Bambini nati a giugno e luglio sono a maggior rischio celiachia
I bambini nati nei mesi più caldi, in particolare a Giugno o a Luglio, potrebbero essere più predisposti alla celiachia. Lo avrebbe attestato uno studio condotto da un gruppo di ricercatori delle Unità Operative di Epato-Gastro e Nutrizione e di Patologie Epato-Metaboliche dell’Ospedale Bambino Gesù di Roma e di Gastroenterologia dell’Università di Bari, pubblicato sulla rivista scientifica European Journal of Pediatrics.
Lo studio aveva l’obiettivo di valutare se la stagionalità, ovvero il mese di nascita, potesse influenzare l’insorgenza dell’intolleranza al glutine. Così i ricercatori hanno preso in esame bambini nati tra il 2003 e il 2010 afferenti ai due centri, divenuti poi celiaci nel tempo, confrontando la loro data di nascita con quella di circa 440 mila bambini nati sempre a Roma e Bari negli stessi anni, ma non affetti da celiachia. Il raffronto avrebbe permesso di stabilire che anche la stagionalità fa la differenza sulla celiachia, tanto che il 28% dei bambini nati in estate aveva sviluppato la malattia contro il 23% dei piccoli, appartenenti al gruppo di riferimento, nati cioè in epoche dell’anno diverse.

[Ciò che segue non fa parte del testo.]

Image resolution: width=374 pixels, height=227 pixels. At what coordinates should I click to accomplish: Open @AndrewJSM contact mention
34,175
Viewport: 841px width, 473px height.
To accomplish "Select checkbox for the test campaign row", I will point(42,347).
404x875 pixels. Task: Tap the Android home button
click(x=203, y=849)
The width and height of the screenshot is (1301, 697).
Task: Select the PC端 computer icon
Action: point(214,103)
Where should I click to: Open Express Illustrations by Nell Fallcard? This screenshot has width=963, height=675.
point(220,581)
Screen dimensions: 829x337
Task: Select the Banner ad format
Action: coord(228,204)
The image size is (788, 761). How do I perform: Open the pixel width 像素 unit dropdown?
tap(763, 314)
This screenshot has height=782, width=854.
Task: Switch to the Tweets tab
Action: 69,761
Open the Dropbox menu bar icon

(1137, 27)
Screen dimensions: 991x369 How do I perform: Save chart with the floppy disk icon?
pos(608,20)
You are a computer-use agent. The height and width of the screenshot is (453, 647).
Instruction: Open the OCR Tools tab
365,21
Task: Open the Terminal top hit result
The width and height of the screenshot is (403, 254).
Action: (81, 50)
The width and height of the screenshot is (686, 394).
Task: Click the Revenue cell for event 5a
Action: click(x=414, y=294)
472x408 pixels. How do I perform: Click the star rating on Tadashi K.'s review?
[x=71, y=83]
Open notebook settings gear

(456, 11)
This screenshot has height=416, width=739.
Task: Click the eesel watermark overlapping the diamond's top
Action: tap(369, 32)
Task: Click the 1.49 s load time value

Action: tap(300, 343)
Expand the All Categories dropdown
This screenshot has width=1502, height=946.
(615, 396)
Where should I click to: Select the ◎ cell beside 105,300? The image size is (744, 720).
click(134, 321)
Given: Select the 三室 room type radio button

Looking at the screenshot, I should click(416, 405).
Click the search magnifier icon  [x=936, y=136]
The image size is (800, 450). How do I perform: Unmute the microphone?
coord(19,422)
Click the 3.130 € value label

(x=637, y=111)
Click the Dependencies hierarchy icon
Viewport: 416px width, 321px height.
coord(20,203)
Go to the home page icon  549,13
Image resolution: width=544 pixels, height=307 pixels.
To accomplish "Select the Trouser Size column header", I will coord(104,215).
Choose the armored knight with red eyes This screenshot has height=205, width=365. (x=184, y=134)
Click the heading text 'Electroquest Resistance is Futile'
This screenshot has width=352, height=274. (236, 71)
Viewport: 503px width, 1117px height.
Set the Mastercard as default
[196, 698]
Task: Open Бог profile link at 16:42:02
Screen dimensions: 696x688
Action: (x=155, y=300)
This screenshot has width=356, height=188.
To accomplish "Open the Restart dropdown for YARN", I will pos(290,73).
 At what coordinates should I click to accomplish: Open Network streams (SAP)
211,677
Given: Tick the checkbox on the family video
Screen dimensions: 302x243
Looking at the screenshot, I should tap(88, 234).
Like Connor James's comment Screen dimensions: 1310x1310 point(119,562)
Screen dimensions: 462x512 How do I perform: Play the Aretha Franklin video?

Lo studio italiano confermerebbe dunque una relazione già emersa in ricerche condotte in Nord America, Nord Europa ed Israele. «Una possibile ipotesi sul legame glutine-estate – spiega la dottoressa Antonella Diamanti, gastroenterologa e responsabile della Nutrizione Artificiale del Bambino Gesù – sta nel fatto che di norma l’introduzione di glutine nella dieta viene consigliata a 6 mesi di vita del bambino». Epoca che per i nati in estate cade tra novembre e gennaio, mesi in cui è maggiore anche la probabilità di infezioni gastrointestinali virali acute da Rotavirus, una forma di gastroenterite pediatrica tra le più comune in neonati e bambini al di sotto dei 5 anni, frequente tra la fine dell’inverno e l’inizio della primavera.
Ci sarebbe dunque anche una seconda conferma del recente studio italiano a precedenti studi epidemiologici «che avevano evidenziato come un alto tasso di infezioni da Rotavirus – conclude la specialista – può incrementare il rischio di sviluppare celiachia in soggetti geneticamente predisposti».